/// Malika Djardi ///



Surprenante Malika Djardi ! À partir d’entretiens enregistrés avec sa mère, son premier solo (Sa Prière) avait la qualité d’un recueillement. Mais tambour battant, elle libérait ensuite d’autres énergies dans un duo (Horion) plein de rage et d’humour. Mêlant intelligemment la musicalité des excès et la maîtrise des expressions, Malika Djardi nous embarque aujourd’hui dans un vigoureux trio (auquel s’ajoute un “invité surprise”), où elle joue à semer les indices d’une narration dansée au sein de laquelle présences et figures sauraient relier rituels archaïques, problématiques identitaires des temps présents et vestiges du futur. La scène devient ainsi espace de projection d’un univers nourri d’images de science-fiction, avec musiques de cinéma sous-jacentes.

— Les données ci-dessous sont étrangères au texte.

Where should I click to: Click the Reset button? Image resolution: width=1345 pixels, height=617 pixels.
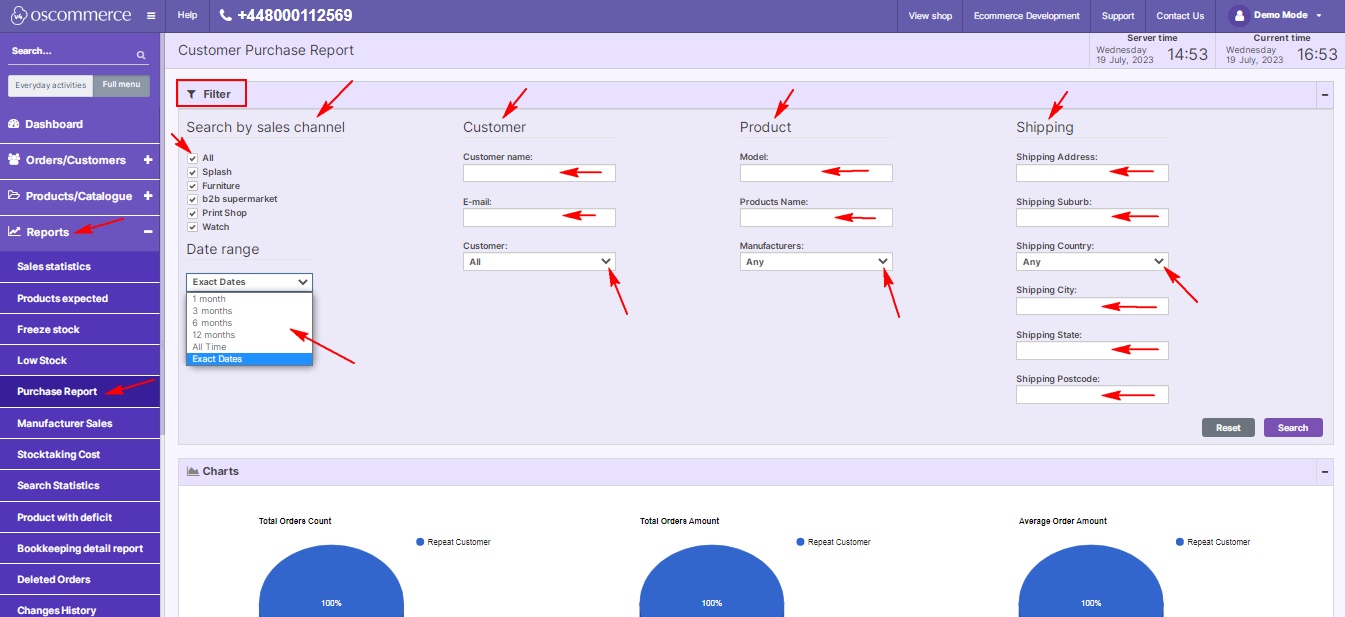pyautogui.click(x=1228, y=427)
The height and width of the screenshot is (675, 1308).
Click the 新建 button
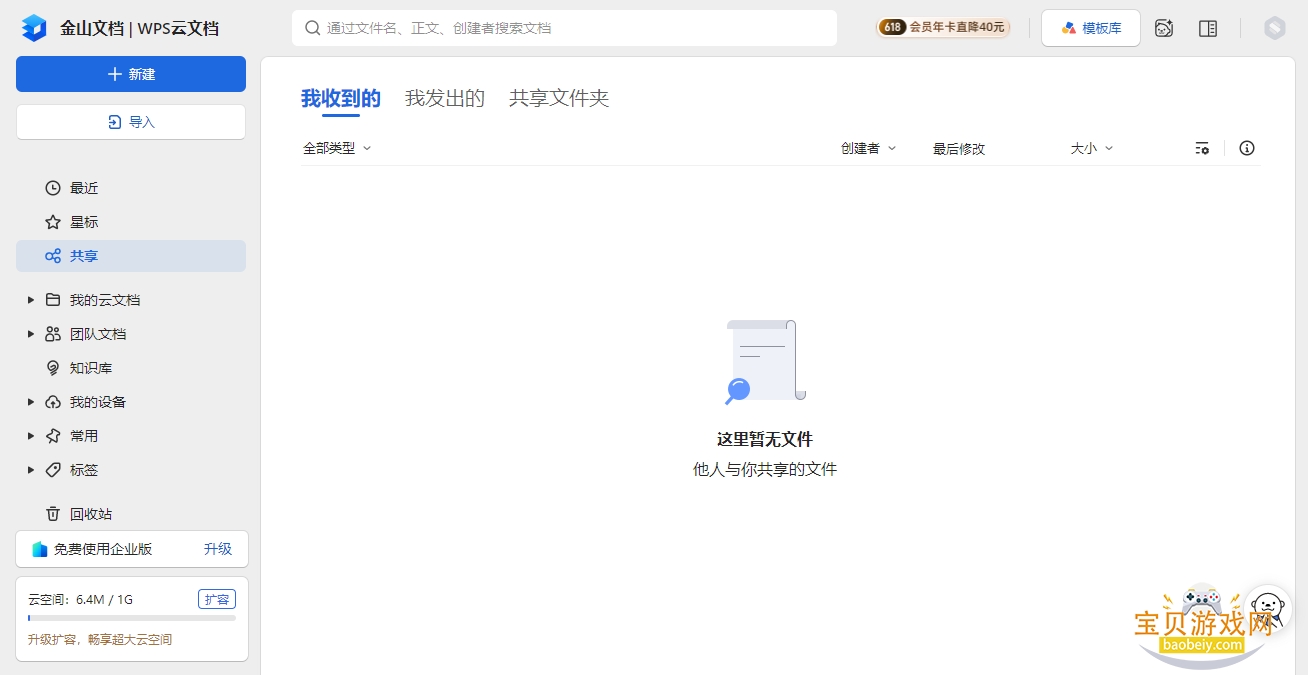pos(131,74)
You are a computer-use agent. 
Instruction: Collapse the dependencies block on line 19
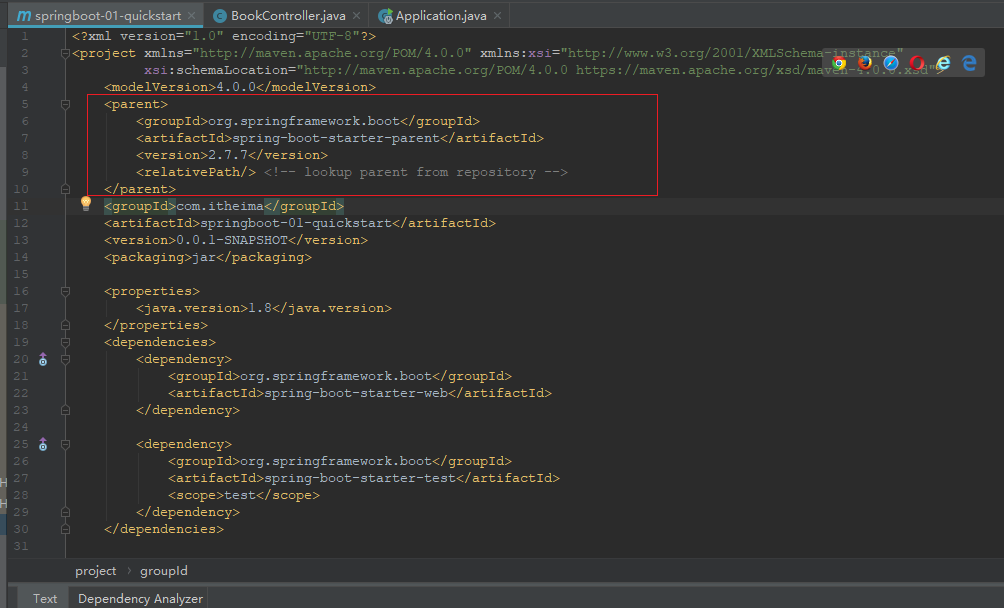point(66,342)
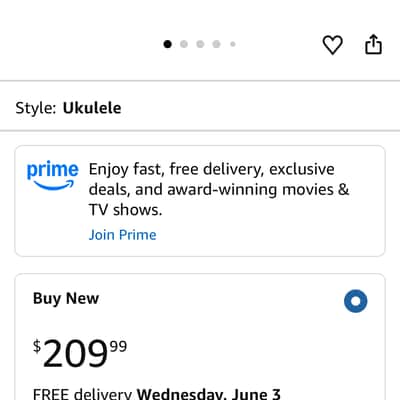This screenshot has height=400, width=400.
Task: Show the fourth image dot
Action: click(216, 44)

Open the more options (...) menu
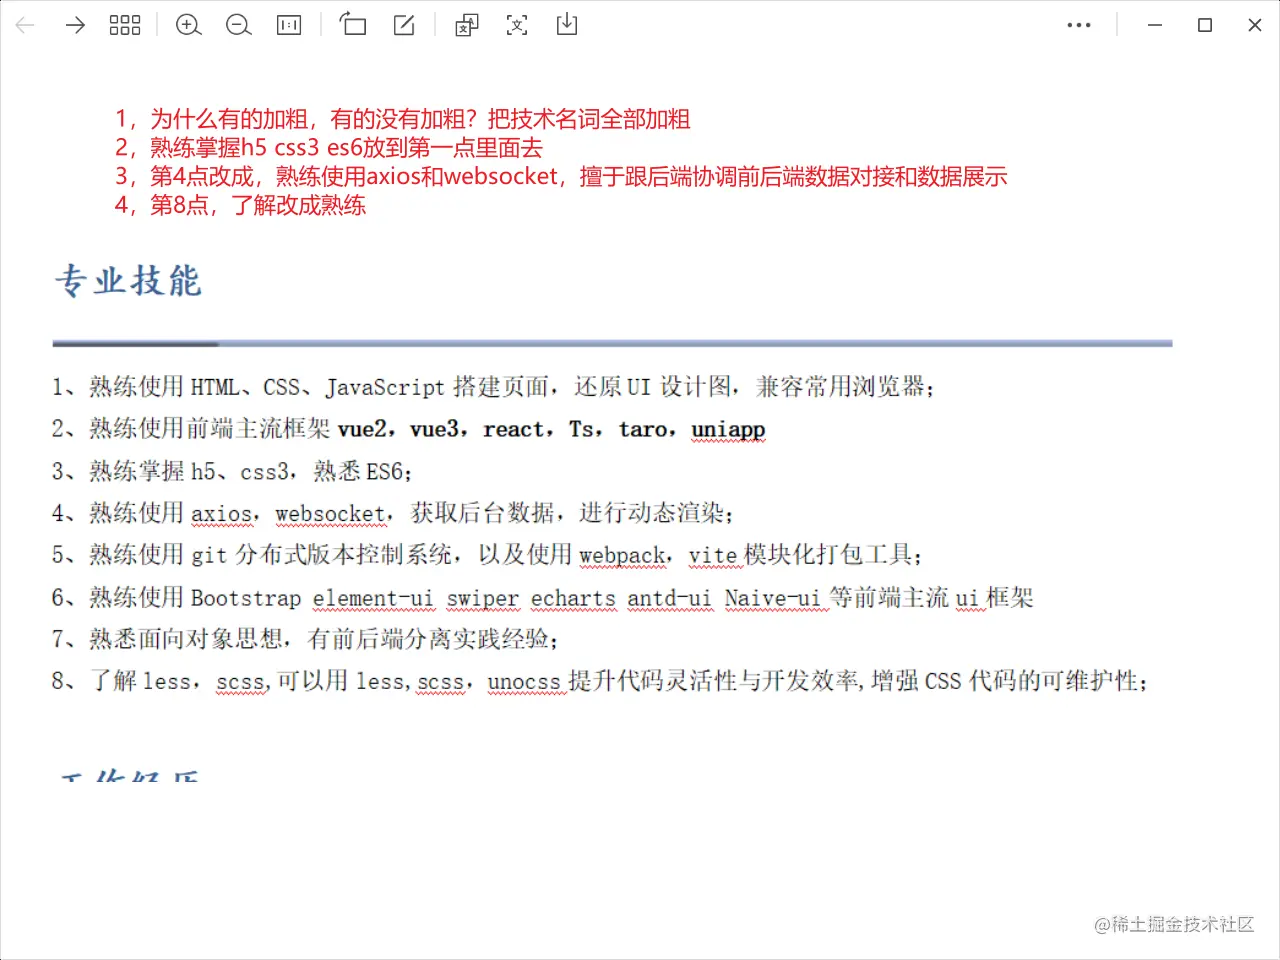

Costumes et masques énigmatiques (réalisés par la costumière et designer Marie Colin-Madan), sculpture-totem d’Alejandro Garcia Contreras, puzzle de matières scénographiques, évoquent ce qui survit d’un naufrage post-apocalyptique.


Malika Djardi

C’est à Villeurbanne, où elle est née, que Malika Djardi prend ses premiers cours de danse. Au lycée, elle s’inscrit dans une option arts appliqués avant de commencer un enseignement universitaire en arts du spectacle. Elle se dirige ensuite vers un cursus d’études supérieures à l’Université du Québec à Montréal puis au Centre National de Danse Contemporaine d’Angers, de 2009 à 2011. De là datent ses premiers essais chorégraphiques : un solo, Replay, et une pièce de groupe, Love Song, conçue dans le cadre du projet SKITE en 2010 à Caen. Interprète pour d’autres chorégraphes et metteurs en scène (Mélanie Perrier, Pierre Droulers, Joris Lacoste, Ola Maciejewska, Clyde Chabot et Alexandre Roccoli), elle crée le solo Sa Prière en avril 2014 dans le cadre du festival Danseur à Bruxelles, puis le duo Horion, présenté lors des Rencontres Chorégraphiques Internationales de Seine-Saint-Denis en mai 2016.